■ **DIRECTIONS FOR THIS TASK**: Recast the lines of the records starting at the line that contains "The image size is (1254, 952)." and ending at the line that contains "point(61,383)" as a Markdown table with the columns Row and Record line. Leave out blank lines.

▬▬▬

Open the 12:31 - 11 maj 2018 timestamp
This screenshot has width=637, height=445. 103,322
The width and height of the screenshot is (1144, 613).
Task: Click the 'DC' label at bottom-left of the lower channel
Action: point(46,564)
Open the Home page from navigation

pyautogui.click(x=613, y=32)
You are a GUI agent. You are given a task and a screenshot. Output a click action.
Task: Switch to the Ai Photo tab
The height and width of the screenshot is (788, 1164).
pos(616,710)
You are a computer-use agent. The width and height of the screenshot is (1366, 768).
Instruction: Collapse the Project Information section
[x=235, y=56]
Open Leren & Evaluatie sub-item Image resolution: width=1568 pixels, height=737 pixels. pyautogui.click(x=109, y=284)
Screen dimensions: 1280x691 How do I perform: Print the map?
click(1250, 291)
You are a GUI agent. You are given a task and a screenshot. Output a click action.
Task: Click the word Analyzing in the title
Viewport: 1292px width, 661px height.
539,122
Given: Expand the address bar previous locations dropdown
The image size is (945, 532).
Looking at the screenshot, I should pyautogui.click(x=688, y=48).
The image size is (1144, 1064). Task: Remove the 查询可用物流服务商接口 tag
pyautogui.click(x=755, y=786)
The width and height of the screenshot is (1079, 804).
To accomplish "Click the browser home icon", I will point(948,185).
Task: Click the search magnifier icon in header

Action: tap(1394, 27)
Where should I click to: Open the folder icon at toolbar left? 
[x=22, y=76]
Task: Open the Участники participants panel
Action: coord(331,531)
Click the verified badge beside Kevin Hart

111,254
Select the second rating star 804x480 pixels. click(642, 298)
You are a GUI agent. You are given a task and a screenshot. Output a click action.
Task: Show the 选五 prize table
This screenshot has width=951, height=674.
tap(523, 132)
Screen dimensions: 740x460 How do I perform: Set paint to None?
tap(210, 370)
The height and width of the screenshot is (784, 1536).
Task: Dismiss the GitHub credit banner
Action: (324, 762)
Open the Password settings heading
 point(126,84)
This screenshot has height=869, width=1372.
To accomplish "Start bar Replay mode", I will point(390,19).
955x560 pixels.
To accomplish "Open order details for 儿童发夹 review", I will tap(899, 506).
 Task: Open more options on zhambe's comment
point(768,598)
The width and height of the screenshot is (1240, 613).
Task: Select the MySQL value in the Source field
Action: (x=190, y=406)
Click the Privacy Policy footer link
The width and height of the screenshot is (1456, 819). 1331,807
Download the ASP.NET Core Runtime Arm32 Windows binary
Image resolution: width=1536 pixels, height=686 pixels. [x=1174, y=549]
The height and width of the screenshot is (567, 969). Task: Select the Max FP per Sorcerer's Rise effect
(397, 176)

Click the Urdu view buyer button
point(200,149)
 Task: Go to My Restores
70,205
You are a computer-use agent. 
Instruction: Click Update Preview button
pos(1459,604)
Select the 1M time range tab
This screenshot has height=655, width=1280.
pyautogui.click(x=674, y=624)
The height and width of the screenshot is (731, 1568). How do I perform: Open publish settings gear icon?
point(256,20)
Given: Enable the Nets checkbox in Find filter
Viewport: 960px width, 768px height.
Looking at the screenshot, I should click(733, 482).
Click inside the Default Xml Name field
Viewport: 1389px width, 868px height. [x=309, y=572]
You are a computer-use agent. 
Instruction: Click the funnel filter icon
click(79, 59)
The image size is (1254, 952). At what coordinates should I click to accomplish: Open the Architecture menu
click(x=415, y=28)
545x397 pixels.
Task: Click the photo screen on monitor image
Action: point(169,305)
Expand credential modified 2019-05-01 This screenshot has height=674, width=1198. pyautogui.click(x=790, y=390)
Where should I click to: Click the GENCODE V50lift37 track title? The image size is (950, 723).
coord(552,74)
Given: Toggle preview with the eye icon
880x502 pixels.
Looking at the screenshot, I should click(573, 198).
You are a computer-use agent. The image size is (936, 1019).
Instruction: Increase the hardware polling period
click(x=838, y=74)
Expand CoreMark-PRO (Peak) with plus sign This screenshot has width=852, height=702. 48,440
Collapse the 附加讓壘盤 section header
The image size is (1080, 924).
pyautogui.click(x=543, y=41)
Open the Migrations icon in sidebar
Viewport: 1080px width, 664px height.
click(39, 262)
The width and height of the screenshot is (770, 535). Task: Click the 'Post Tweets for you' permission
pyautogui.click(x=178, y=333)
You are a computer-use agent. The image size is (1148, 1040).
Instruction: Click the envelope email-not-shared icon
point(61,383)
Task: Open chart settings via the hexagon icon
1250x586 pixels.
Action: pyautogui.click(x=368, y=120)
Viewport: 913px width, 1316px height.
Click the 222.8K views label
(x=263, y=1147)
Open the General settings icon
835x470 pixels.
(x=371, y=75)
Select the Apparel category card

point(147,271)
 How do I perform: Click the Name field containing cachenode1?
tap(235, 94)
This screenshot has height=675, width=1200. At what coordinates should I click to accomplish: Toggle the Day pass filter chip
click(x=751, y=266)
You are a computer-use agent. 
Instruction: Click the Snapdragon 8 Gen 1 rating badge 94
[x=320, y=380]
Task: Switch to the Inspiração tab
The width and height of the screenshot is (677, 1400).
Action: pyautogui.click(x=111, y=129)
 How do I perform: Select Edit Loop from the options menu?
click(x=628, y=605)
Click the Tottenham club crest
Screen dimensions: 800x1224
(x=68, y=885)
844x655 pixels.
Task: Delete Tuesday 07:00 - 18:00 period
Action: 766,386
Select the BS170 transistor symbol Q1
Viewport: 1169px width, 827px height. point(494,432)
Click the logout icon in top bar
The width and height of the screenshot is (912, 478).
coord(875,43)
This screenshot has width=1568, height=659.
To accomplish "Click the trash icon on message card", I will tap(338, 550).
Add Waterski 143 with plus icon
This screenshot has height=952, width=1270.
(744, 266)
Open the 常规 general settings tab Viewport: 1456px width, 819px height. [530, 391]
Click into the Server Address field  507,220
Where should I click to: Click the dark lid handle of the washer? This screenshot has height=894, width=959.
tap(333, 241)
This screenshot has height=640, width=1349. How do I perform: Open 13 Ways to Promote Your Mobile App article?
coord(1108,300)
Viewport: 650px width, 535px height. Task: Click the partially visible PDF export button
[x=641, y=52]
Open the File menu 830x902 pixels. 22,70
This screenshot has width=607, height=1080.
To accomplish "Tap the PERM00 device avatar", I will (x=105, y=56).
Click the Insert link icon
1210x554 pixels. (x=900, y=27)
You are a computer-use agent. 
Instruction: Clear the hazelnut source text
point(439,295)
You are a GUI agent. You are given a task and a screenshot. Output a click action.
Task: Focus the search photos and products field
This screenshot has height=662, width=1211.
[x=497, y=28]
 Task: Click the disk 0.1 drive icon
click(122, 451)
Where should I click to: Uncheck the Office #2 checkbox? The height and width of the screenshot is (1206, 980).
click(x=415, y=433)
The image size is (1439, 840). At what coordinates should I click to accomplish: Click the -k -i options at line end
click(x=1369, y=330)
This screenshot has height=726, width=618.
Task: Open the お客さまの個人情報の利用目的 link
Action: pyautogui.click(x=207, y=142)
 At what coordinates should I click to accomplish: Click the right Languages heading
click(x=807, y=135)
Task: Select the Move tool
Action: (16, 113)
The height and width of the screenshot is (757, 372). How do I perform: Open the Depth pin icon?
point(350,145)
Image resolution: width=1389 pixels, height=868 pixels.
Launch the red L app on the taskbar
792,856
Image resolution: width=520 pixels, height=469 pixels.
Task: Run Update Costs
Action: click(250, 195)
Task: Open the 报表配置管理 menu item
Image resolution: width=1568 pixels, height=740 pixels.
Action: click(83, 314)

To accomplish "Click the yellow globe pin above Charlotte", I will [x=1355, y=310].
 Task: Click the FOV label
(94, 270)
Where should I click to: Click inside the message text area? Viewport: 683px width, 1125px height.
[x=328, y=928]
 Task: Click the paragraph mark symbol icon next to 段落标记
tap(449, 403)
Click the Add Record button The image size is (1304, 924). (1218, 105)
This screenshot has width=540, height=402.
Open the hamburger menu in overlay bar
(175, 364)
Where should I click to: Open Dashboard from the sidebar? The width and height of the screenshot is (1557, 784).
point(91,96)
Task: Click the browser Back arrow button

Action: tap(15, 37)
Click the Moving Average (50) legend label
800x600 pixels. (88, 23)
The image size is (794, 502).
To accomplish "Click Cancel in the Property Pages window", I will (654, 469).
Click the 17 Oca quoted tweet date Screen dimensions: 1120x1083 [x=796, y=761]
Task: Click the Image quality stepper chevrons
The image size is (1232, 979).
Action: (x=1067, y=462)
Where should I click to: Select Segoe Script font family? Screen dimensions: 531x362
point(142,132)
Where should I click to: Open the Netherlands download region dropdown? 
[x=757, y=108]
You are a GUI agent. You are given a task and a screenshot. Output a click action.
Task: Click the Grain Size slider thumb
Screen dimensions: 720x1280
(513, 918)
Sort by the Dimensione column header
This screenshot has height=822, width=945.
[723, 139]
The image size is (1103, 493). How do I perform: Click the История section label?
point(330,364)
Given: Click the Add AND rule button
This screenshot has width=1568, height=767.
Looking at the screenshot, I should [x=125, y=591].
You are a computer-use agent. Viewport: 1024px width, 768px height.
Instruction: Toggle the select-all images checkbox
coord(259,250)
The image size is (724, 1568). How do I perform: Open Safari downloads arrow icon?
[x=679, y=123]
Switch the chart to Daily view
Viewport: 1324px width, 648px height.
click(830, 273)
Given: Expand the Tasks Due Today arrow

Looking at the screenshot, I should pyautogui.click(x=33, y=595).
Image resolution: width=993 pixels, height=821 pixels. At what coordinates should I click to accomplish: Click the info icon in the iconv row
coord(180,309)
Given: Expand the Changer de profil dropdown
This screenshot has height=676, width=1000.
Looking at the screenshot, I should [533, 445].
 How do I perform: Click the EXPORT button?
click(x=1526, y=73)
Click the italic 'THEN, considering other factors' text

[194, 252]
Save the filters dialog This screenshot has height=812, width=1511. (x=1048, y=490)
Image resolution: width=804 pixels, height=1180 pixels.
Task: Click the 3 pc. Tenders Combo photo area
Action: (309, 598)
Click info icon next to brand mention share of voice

▬▬▬

■ **FULL ANSWER**:
| Row | Record line |
|---|---|
| 1 | The image size is (1254, 952). At what coordinates should I click to accomplish: Open the Architecture menu |
| 2 | click(x=415, y=28) |
| 3 | 545x397 pixels. |
| 4 | Task: Click the photo screen on monitor image |
| 5 | Action: point(169,305) |
| 6 | Expand credential modified 2019-05-01 This screenshot has height=674, width=1198. pyautogui.click(x=790, y=390) |
| 7 | Where should I click to: Click the GENCODE V50lift37 track title? The image size is (950, 723). |
| 8 | coord(552,74) |
| 9 | Given: Toggle preview with the eye icon |
| 10 | 880x502 pixels. |
| 11 | Looking at the screenshot, I should click(573, 198). |
| 12 | You are a computer-use agent. The image size is (936, 1019). |
| 13 | Instruction: Increase the hardware polling period |
| 14 | click(x=838, y=74) |
| 15 | Expand CoreMark-PRO (Peak) with plus sign This screenshot has width=852, height=702. 48,440 |
| 16 | Collapse the 附加讓壘盤 section header |
| 17 | The image size is (1080, 924). |
| 18 | pyautogui.click(x=543, y=41) |
| 19 | Open the Migrations icon in sidebar |
| 20 | Viewport: 1080px width, 664px height. |
| 21 | click(39, 262) |
| 22 | The width and height of the screenshot is (770, 535). Task: Click the 'Post Tweets for you' permission |
| 23 | pyautogui.click(x=178, y=333) |
| 24 | You are a computer-use agent. The image size is (1148, 1040). |
| 25 | Instruction: Click the envelope email-not-shared icon |
| 26 | point(61,383) |